In the morning Gokudera wakes up and tries to have a morning smoke, only to discover Squalo sleeping on his balcony. There is a lot of swearing and cussing in Italian before Dino and Yamamoto wake up and rush in to intervene. "What the hell," Dino says. There are dark circles under his eyes and his face is puffy from poor sleep, though still devastatingly attractive. "You are worse than any of my girlfriends upon finding out about each other."

"You have girlfriends?" Gokudera asks.

"No," Dino admits. "But if I had two at once and they found out about each other, I would not feel as scared as I just did."

They are all standing in the hallway now because above the hissing and screaming Yamamoto had shouted, "I can't be here, boundaries, boundaries," and lifted Gokudera bodily, hustled him out of the balcony through Gokudera's bedroom and into the hallway. Dino had followed soon after, dragging Squalo, whom he had dumped onto the couch and instructed to stay put and not kill anybody. Gokudera insists they tie Squalo up and alert Tsuna; Dino says, "It's all right," wearily, "he's here because I asked him to watch someone for me."

There is a stony silence.

"You did what?" Gokudera asks; his cigarette glows ominously. "He's a mercenary," Dino says, "not technically just an assassin--" "That's right, not a fucking babysitter!" Squalo says resentfully. "Squalo, _shut up_ ," Dino says. To Gokudera's surprise, Squalo really does glower and shut up -- "You really do have him working for you," Gokudera says in wonder.

"Yes," Dino says, "I really do. I told Tsuna not to worry, he and Kyoko wouldn't notice anyone there at all, but they would be perfectly safe all the while, and they were."

"Did someone try--" Gokudera begins to ask, and Dino cuts him off, shaking his head, "It's all right."

"Ten of them!" Squalo says happily, kicking his feet against the couch. Dino sighs. "It was just a bunch of Japanese yakuza," he says. "Tsuna suspected something, but he felt it wasn't worth spoiling your Saturday night with Takeshi--"

"Since when do I have Saturday nights with him? And when is anything are more important than making sure the Tenth is safe?" Gokudera takes a pause, he is afraid he may have begun to foam at the mouth. "And you don't tell us and bring in some monster to do the job instead?"

"Mr Squalo is not a monster," Yamamoto says quietly. He has been sitting on the couch beside Squalo, but now he stands up and Gokudera is unpleasantly reminded again of how tall and masculine and charismatic Yamamoto is. How much more so than Gokudera, anyway, and maybe that's what's been important to Gokudera all along, that Yamamoto has always been more of anything that Gokudera could be. "Actually, you know, now that I think of it, he's rather a lot like you."

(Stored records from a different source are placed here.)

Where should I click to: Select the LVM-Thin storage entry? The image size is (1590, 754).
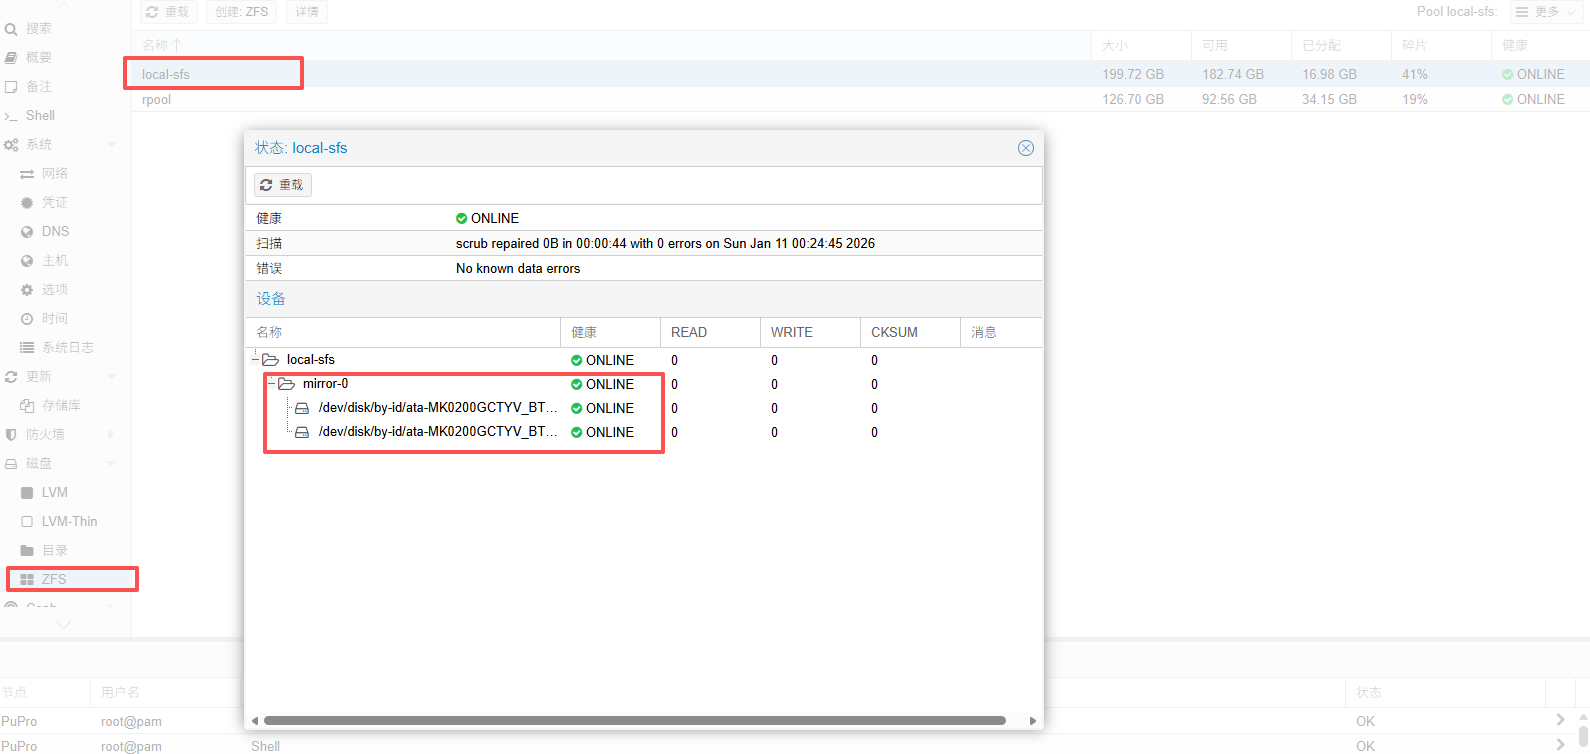69,522
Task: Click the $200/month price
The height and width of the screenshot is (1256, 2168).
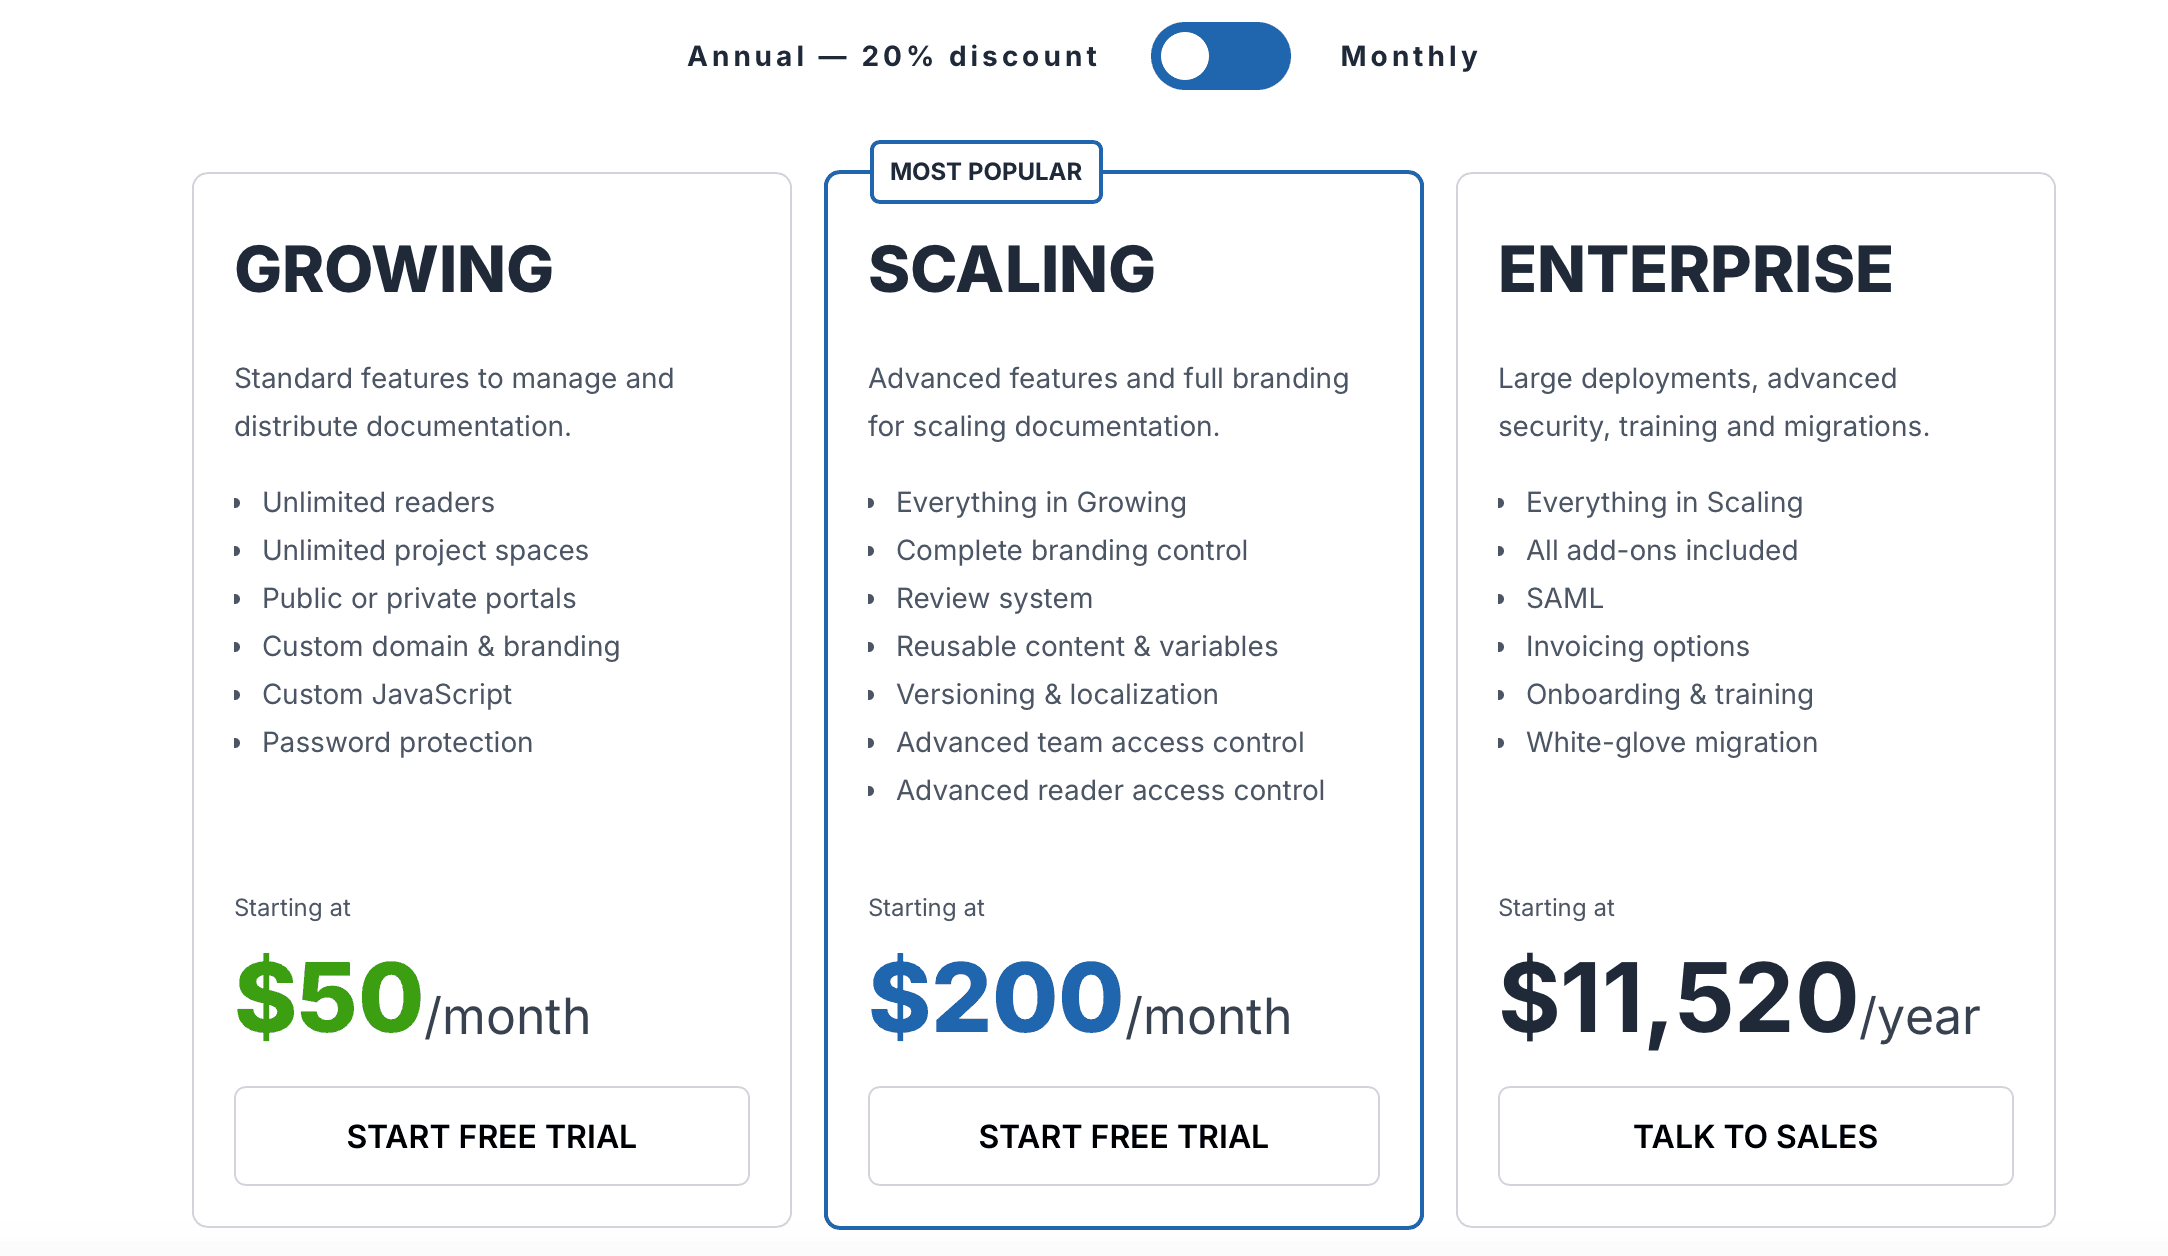Action: 1080,998
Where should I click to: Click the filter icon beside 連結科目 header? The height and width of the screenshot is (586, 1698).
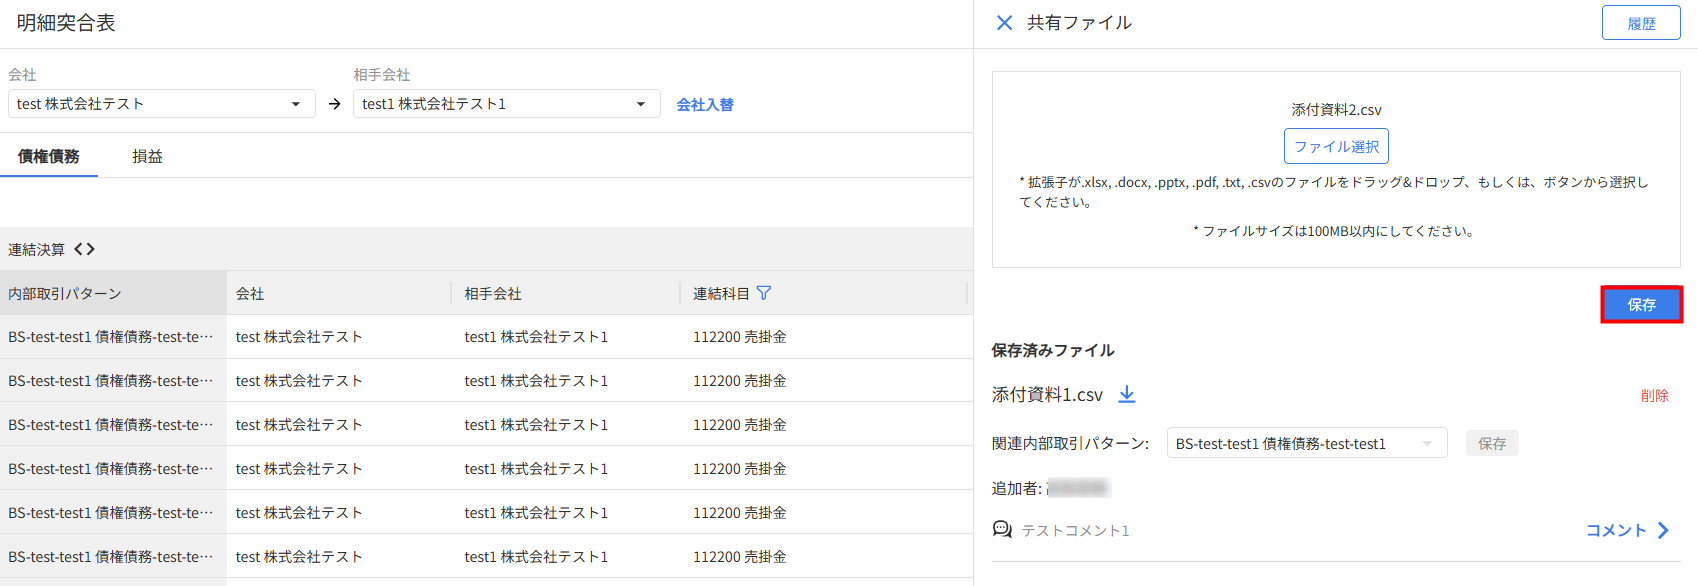(764, 293)
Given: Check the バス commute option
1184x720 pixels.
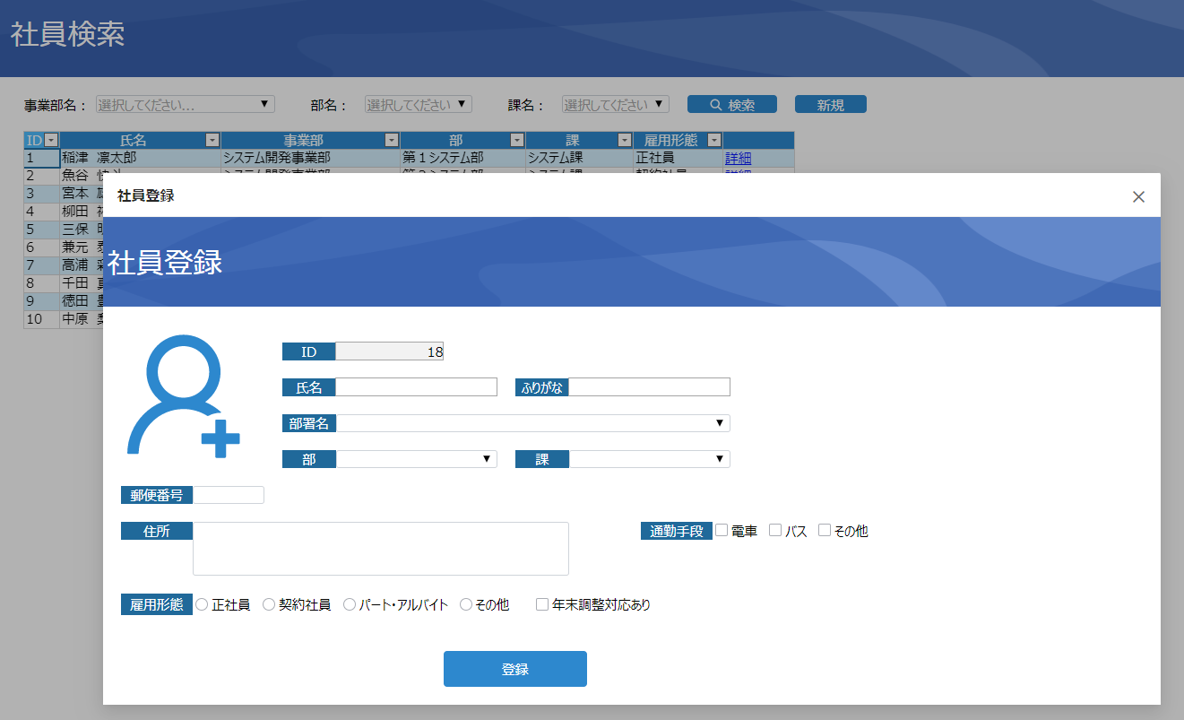Looking at the screenshot, I should pyautogui.click(x=774, y=530).
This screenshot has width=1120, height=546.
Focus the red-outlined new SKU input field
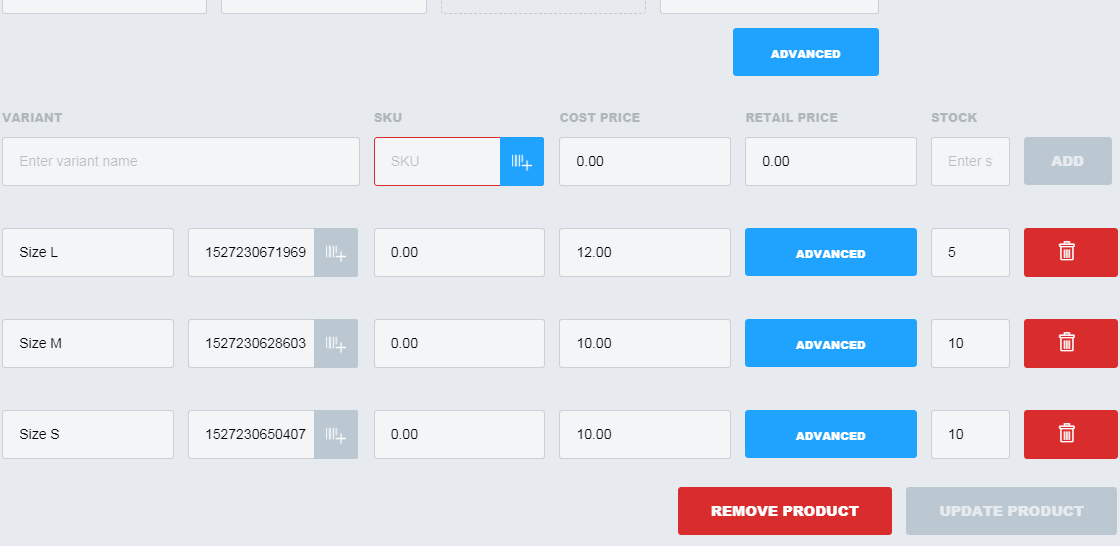(x=437, y=162)
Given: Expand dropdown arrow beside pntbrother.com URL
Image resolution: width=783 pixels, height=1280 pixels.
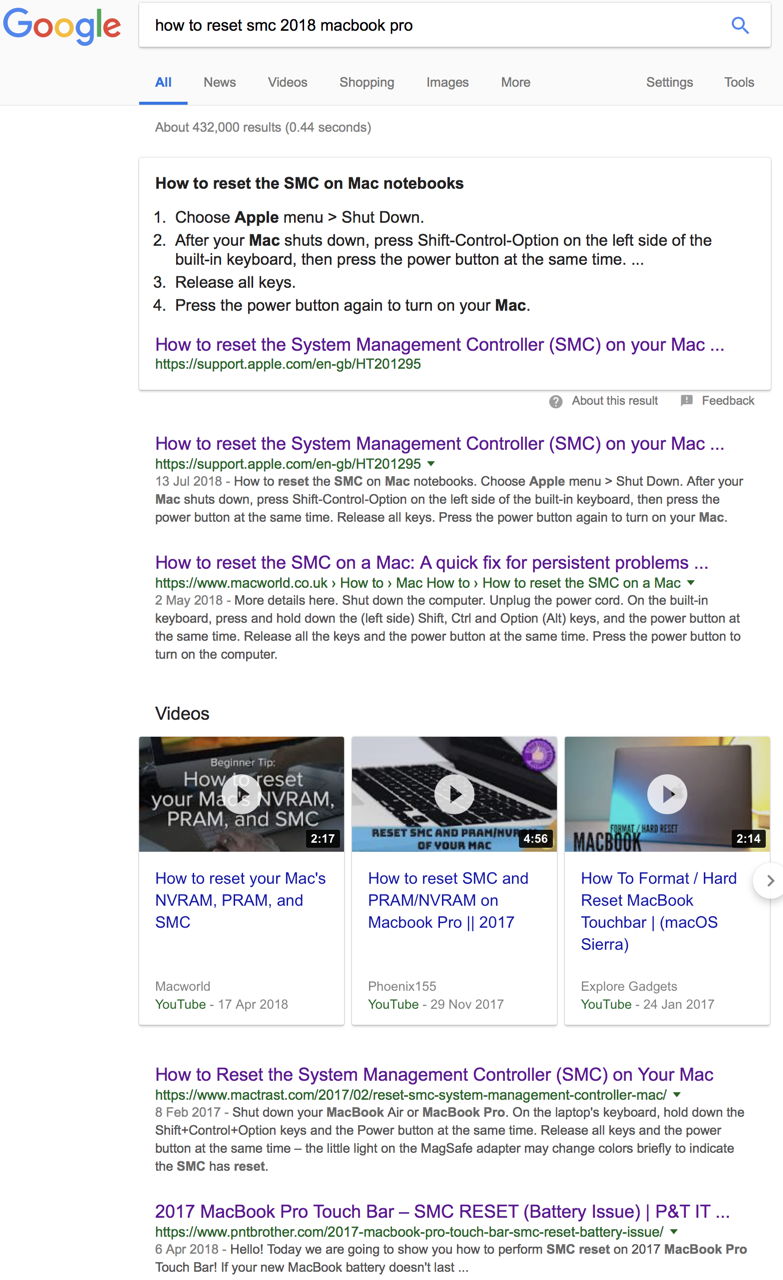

"I am _not_ ," Squalo says indignantly.

"Takeshi Yamamoto," Gokudera says, "I've had more than enough of your shit," and then he pulls a hand back and punches Yamamoto in the face. He is really rather surprised when Yamamoto doesn't dodge the blow and it connects, he feels an explosion of pain in his fist, and then Yamamoto is lying on the floor holding his face. "Oh, shit," he says. "I'm sorry. I'm so sorry, Yamamoto, I'm sorry. Look, I'm done, I'm done" and he kneels down, his hands are reaching out for Yamamoto but somehow now they are unable to connect, he cannot bring himself to touch Yamamoto again. Yamamoto's tall and broad and charismatic body feels so far away just lying there on the floor, holding his face. Gokudera stands up, his cigarette tastes suddenly foul, he has bitten off the end and it is bitter and acid in his mouth. He turns around, goes into his room, slams the door shut and then locks himself into his bathroom where he tries to wash the taste of tobacco and blood out of his mouth.

"Hayato?"

Dino is knocking on the door of his room.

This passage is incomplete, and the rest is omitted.